**Directions:**
Please return every record exactly as it appears.

(Supplied records Opens)

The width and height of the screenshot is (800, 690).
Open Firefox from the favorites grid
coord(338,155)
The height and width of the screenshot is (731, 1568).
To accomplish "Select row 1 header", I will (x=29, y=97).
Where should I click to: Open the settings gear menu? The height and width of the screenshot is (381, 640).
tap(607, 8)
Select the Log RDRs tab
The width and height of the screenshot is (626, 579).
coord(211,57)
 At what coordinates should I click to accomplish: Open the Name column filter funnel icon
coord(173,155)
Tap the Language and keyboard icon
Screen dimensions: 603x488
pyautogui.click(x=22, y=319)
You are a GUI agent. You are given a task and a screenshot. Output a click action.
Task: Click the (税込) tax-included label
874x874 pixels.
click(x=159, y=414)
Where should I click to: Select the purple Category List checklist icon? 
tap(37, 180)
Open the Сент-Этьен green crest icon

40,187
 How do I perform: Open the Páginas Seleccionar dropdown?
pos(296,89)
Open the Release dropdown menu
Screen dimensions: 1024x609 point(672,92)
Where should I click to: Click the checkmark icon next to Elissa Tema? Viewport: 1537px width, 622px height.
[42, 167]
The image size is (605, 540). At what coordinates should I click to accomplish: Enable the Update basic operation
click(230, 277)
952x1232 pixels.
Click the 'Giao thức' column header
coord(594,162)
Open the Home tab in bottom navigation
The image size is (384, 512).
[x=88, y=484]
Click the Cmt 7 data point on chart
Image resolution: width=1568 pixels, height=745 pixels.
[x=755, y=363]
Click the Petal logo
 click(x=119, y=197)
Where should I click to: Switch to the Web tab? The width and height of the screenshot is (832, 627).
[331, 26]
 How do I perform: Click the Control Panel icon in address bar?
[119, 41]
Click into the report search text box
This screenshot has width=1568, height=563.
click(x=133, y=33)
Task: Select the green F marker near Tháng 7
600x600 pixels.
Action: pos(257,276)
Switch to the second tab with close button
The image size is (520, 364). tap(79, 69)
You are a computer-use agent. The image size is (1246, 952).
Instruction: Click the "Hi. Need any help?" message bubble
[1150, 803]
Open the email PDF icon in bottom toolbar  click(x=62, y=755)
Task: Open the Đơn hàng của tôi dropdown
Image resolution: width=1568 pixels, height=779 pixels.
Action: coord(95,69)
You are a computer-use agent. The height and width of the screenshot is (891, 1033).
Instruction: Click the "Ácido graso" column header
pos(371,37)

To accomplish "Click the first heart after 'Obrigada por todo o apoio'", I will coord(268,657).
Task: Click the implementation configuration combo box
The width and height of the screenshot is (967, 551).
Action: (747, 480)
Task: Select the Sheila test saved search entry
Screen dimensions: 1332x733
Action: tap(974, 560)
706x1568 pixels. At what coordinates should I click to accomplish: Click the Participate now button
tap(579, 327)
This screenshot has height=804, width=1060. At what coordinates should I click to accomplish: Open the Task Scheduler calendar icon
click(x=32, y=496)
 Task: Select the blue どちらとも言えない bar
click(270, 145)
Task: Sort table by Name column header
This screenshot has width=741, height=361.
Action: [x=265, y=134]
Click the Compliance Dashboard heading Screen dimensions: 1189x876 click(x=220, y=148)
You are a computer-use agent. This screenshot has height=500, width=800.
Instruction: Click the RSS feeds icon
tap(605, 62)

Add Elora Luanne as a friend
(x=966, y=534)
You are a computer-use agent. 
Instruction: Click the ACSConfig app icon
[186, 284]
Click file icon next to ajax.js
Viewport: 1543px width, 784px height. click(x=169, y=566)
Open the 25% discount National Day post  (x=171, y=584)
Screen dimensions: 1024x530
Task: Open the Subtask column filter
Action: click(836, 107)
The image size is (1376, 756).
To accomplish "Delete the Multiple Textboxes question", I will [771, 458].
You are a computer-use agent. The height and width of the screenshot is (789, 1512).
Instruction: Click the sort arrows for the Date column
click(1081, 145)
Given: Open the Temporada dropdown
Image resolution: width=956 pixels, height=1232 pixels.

(Supplied records Closes)

**Exercise response:**
The width and height of the screenshot is (800, 690).
Open Firefox from the favorites grid
coord(338,155)
The height and width of the screenshot is (731, 1568).
To accomplish "Select row 1 header", I will (x=29, y=97).
Where should I click to: Open the settings gear menu? The height and width of the screenshot is (381, 640).
tap(607, 8)
Select the Log RDRs tab
The width and height of the screenshot is (626, 579).
coord(211,57)
 At what coordinates should I click to accomplish: Open the Name column filter funnel icon
coord(173,155)
Tap the Language and keyboard icon
Screen dimensions: 603x488
pyautogui.click(x=22, y=319)
You are a GUI agent. You are given a task and a screenshot. Output a click action.
Task: Click the (税込) tax-included label
874x874 pixels.
click(x=159, y=414)
Where should I click to: Select the purple Category List checklist icon? 
tap(37, 180)
Open the Сент-Этьен green crest icon

40,187
 How do I perform: Open the Páginas Seleccionar dropdown?
pos(296,89)
Open the Release dropdown menu
Screen dimensions: 1024x609 point(672,92)
Where should I click to: Click the checkmark icon next to Elissa Tema? Viewport: 1537px width, 622px height.
[42, 167]
The image size is (605, 540). At what coordinates should I click to accomplish: Enable the Update basic operation
click(230, 277)
952x1232 pixels.
Click the 'Giao thức' column header
coord(594,162)
Open the Home tab in bottom navigation
The image size is (384, 512).
[x=88, y=484]
Click the Cmt 7 data point on chart
Image resolution: width=1568 pixels, height=745 pixels.
[x=755, y=363]
Click the Petal logo
 click(x=119, y=197)
Where should I click to: Switch to the Web tab? The width and height of the screenshot is (832, 627).
[331, 26]
 How do I perform: Click the Control Panel icon in address bar?
[119, 41]
Click into the report search text box
This screenshot has width=1568, height=563.
click(x=133, y=33)
Task: Select the green F marker near Tháng 7
600x600 pixels.
Action: pos(257,276)
Switch to the second tab with close button
The image size is (520, 364). tap(79, 69)
You are a computer-use agent. The image size is (1246, 952).
Instruction: Click the "Hi. Need any help?" message bubble
[1150, 803]
Open the email PDF icon in bottom toolbar  click(x=62, y=755)
Task: Open the Đơn hàng của tôi dropdown
Image resolution: width=1568 pixels, height=779 pixels.
Action: coord(95,69)
You are a computer-use agent. The height and width of the screenshot is (891, 1033).
Instruction: Click the "Ácido graso" column header
pos(371,37)

To accomplish "Click the first heart after 'Obrigada por todo o apoio'", I will coord(268,657).
Task: Click the implementation configuration combo box
The width and height of the screenshot is (967, 551).
Action: (747, 480)
Task: Select the Sheila test saved search entry
Screen dimensions: 1332x733
Action: tap(974, 560)
706x1568 pixels. At what coordinates should I click to accomplish: Click the Participate now button
tap(579, 327)
This screenshot has height=804, width=1060. At what coordinates should I click to accomplish: Open the Task Scheduler calendar icon
click(x=32, y=496)
 Task: Select the blue どちらとも言えない bar
click(270, 145)
Task: Sort table by Name column header
This screenshot has width=741, height=361.
Action: [x=265, y=134]
Click the Compliance Dashboard heading Screen dimensions: 1189x876 click(x=220, y=148)
You are a computer-use agent. This screenshot has height=500, width=800.
Instruction: Click the RSS feeds icon
tap(605, 62)

Add Elora Luanne as a friend
(x=966, y=534)
You are a computer-use agent. 
Instruction: Click the ACSConfig app icon
[186, 284]
Click file icon next to ajax.js
Viewport: 1543px width, 784px height. click(x=169, y=566)
Open the 25% discount National Day post  (x=171, y=584)
Screen dimensions: 1024x530
Task: Open the Subtask column filter
Action: click(836, 107)
The image size is (1376, 756).
To accomplish "Delete the Multiple Textboxes question", I will [771, 458].
You are a computer-use agent. The height and width of the screenshot is (789, 1512).
Instruction: Click the sort arrows for the Date column
click(1081, 145)
Given: Open the Temporada dropdown
Image resolution: width=956 pixels, height=1232 pixels.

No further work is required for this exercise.